A lung cancer cell during cell division. Image: National Institutes of Health
The successes of precision medicine have led to widespread enthusiasm and investment. When President Obama announced the USA’s precision medicine initiative in 2015, he claimed that it ‘gives us one of the greatest opportunities for new medical breakthroughs that we have ever seen’.

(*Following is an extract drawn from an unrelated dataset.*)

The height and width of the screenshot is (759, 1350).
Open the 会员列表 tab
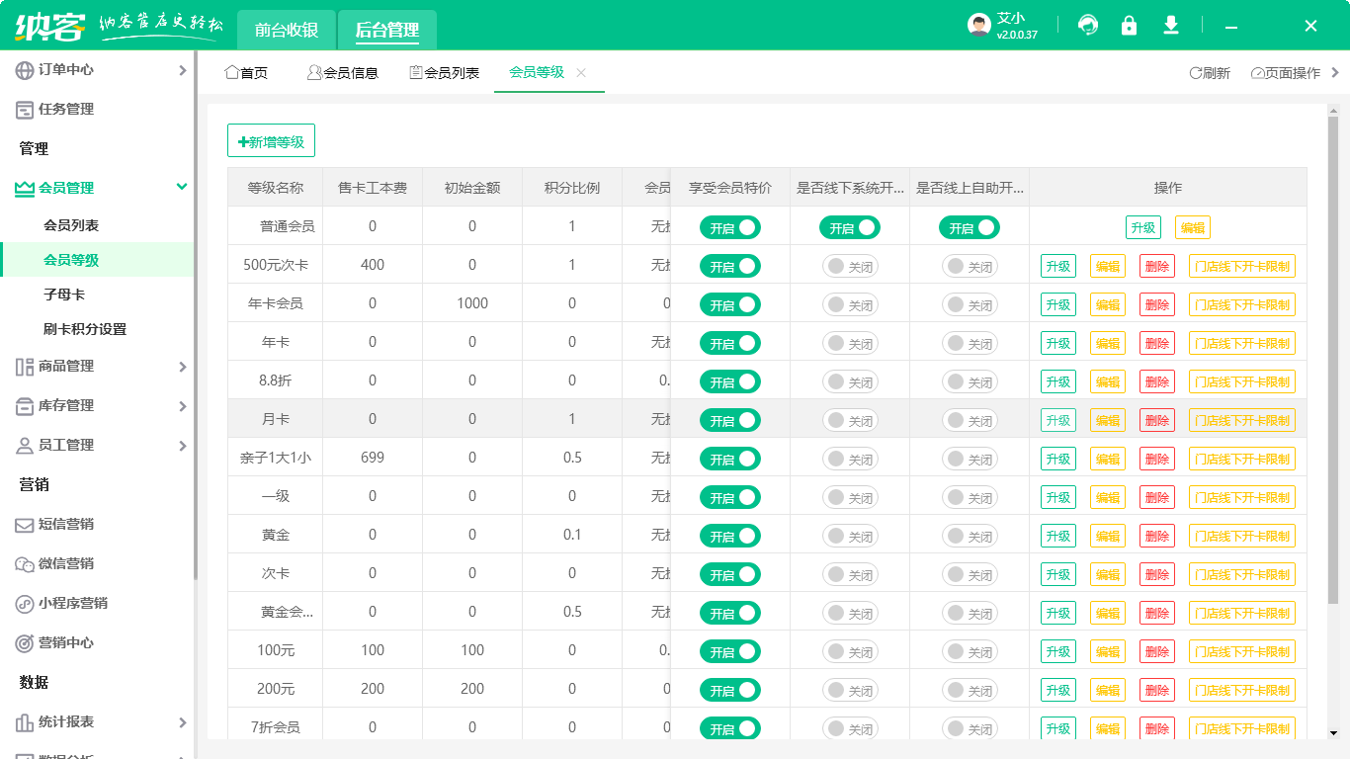[445, 73]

President Obama speaks at the launch of the Precision Medicine Initiative in 2015. Video: Cystic Fibrosis Foundation
The UK government is also investing. Six regional centres of excellence for precision medicine were established by Innovate UK in 2015 to develop innovative technologies for healthcare, in Belfast, Cardiff, Glasgow, Leeds, Manchester, and Oxford, in addition to the Cambridge-based Precision Medicine Catapult technology and innovation centre. It has also been highlighted as an area of focus for the Industrial Strategy, with an extra £210m of funding announced as part of the 2017 white paper. The UK’s research strength, combined with NHS evidence, is seen as a major opportunity in this area.
Pushing the boundaries
Precision medicine is perhaps most common in oncology, where it is considered a leading innovation in treatment. Drugs designed to focus on specific tumours and molecules are regularly used to treat cancer patients. Radiomics, the practice of assessing tumour phenotypes through the analysis of quantitative features from medical images, is considered a crucial step forward in the field, as it enables doctors to better guide therapies and predict responses.

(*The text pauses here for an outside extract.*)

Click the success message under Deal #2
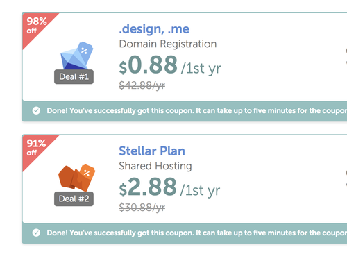 tap(196, 233)
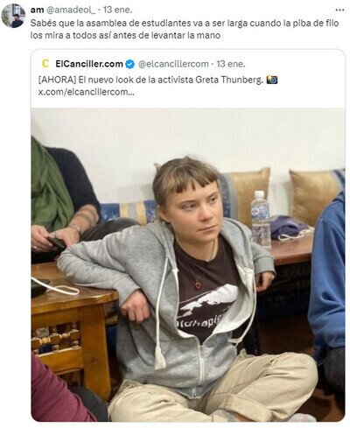Open the am profile avatar

(x=13, y=16)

A collaborative project between the Moffitt Cancer Center and Dana-Farber Cancer Institute is using radiomics to non-invasively assess the molecular and clinical characteristics of lung tumours. Dr Robert Gillies, Chair of Moffitt’s Department of Cancer Imaging and Metabolism, explains the approach, ‘The core belief of radiomics is that images aren’t pictures, they’re data. We have to treat them as data. Right now, we extract about 1,300 different quantitative features from any volume of interest’. More information on this development is available here.
Another complex disease that could be revolutionised by precision medicine is diabetes, one of the fastest growing global health challenges. Researchers from the University of Sydney’s Charles Perkins Centre have identified three specific molecules that accurately indicate insulin resistance, or pre-diabetes, particularly when present together. Professor James, the senior author, believes that, ‘Once we can identify the molecules and other factors that contribute to pre-diabetes, we can customise treatments to suit patients’ specific make up and needs’. The study is available in the Journal of Biological Chemistry.
A note of caution
There are, however, concerns about the approach. Precision medicine can be extremely expensive – ivacaftor, for example, costs US$300,000 per year, per patient. Moreover, it only works on the 5% of patients with G551D mutations in the CFTR gene.

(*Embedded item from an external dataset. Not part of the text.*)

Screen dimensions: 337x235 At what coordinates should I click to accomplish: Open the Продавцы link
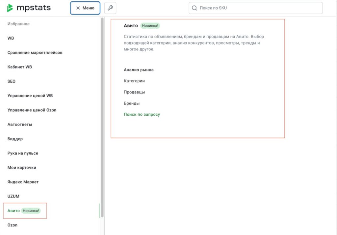134,92
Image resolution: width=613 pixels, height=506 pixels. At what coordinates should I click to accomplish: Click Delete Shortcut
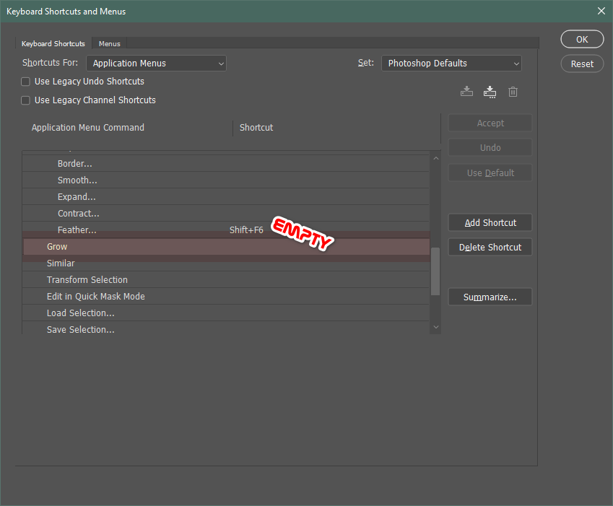(x=490, y=247)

Another major concern is about the data on which precision medicine research applies. A study led by the Translational Genomics Research Institute, USA, suggests that the current approach in oncology is ‘more precise for those of European decent, and less precise for those whose ancestry is from Latin America, Africa and Asia’. Patients from underrepresented backgrounds risk being misdiagnosed and provided with inappropriate therapies, say the team. This study is available in BMC Medical Genomics.